= Vera (von Arnim novel) =

1921 novel by Elizabeth Von Arnim

Vera by Elizabeth von Arnim is a 1921 novel based on the author's experiences during her second marriage, to Frank Russell. It is an analysis of the naivety of a young woman, as she falls into the power of a pathologically narcissistic husband. In outline, the novel anticipates Daphne du Maurier's Rebecca. Naive Lucy Entwhistle is swept into marriage by a widower, Everard Wemyss. His mansion, "The Willows", is pervaded by the spectre of his dead wife Vera, who Lucy gradually comes to suspect committed suicide rather than endure being married to Wemyss. The story is a black vision of a young wife who gradually begins to understand that her husband will accept nothing less than total intellectual and emotional servitude. Many of von Arnim's other books, including the Enchanted April, are written with verve, humour and a delight in the romantic: Vera is closer to a nightmare.

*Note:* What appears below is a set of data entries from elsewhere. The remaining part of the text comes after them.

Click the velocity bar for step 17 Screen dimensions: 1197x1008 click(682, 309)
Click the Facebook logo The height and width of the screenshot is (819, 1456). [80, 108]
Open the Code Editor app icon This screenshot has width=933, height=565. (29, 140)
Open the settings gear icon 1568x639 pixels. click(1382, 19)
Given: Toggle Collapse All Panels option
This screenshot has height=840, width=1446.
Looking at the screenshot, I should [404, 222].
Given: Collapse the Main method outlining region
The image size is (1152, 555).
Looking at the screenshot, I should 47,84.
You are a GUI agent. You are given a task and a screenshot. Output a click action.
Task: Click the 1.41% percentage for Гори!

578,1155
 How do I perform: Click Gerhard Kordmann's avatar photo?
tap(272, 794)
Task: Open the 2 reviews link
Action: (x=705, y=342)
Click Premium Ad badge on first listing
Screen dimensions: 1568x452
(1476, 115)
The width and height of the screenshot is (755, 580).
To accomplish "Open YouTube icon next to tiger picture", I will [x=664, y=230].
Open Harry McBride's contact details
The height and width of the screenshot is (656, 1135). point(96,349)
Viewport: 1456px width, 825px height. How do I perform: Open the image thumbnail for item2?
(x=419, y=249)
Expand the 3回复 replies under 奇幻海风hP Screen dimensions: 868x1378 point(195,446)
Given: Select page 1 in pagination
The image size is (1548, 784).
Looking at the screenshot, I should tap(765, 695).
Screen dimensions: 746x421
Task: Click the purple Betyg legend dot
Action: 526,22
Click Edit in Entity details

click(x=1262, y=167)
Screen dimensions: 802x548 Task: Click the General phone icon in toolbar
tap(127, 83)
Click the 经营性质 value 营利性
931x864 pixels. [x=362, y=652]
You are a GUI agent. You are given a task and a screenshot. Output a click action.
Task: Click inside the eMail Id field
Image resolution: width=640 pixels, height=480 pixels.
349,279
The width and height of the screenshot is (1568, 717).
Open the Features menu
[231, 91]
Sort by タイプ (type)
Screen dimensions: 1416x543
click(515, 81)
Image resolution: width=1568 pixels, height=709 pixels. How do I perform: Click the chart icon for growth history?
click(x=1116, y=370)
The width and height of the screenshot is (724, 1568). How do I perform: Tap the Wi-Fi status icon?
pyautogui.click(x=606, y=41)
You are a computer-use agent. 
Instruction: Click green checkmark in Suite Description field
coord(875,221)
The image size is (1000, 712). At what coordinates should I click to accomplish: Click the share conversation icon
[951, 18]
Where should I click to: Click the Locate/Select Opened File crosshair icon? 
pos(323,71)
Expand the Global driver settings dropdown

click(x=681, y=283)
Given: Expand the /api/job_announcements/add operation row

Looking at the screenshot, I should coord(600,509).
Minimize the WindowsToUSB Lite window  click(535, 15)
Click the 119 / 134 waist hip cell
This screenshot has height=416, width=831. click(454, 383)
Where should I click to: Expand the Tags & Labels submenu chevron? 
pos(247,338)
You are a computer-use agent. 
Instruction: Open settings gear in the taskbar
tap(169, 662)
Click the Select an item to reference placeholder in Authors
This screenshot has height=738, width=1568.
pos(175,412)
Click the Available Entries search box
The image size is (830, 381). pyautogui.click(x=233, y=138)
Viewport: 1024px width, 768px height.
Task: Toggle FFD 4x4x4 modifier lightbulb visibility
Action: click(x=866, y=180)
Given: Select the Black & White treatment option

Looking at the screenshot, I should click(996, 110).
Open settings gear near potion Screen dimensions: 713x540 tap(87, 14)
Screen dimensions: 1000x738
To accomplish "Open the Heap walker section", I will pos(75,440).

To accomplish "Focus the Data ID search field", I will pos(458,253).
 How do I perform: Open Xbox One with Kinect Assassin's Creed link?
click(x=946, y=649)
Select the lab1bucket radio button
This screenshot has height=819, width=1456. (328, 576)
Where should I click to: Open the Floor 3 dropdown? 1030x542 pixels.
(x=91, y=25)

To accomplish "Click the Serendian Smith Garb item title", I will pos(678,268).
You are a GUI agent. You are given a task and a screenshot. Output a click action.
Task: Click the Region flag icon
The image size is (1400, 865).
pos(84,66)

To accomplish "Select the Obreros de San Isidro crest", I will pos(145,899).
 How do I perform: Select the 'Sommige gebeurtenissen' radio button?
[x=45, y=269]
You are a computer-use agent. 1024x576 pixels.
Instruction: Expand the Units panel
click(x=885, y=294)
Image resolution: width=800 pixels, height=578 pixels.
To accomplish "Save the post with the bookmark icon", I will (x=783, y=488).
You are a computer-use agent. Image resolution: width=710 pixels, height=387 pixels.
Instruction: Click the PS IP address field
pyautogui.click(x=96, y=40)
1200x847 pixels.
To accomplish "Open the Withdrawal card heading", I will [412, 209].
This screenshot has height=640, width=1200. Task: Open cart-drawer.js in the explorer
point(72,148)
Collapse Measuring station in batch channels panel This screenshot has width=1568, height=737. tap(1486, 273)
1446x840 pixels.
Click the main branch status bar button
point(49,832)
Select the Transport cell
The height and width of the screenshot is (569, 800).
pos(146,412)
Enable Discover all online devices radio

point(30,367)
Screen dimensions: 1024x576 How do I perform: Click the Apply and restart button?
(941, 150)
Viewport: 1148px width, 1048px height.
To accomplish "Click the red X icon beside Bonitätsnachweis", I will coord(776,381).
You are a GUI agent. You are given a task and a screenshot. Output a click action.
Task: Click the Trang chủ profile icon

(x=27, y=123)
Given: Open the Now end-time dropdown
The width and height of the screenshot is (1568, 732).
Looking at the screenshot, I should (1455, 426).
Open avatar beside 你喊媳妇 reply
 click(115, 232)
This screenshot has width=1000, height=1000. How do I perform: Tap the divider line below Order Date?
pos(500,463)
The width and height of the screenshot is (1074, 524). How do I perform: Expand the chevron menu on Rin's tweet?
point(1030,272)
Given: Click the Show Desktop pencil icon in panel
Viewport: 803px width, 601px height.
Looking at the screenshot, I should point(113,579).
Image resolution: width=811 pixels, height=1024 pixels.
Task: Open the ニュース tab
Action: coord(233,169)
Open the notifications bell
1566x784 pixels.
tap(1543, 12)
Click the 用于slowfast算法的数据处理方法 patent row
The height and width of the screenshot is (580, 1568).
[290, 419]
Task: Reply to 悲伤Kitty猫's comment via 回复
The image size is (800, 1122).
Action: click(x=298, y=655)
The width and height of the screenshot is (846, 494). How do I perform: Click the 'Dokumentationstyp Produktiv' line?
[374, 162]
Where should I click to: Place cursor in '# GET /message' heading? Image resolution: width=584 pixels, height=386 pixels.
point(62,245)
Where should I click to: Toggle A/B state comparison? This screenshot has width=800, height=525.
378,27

When The Times Literary Supplement published a bad review of Vera, her friend John Middleton Murry consoled her by saying that it was to be expected that the reviewers would not know what to make of a novel that sounded like Wuthering Heights written by Jane Austen. Comparisons with Austen were also made by Sydney Waterlow, Hugh Walpole and Augustine Birrell.

Von Arnim herself considered Vera her "high water mark".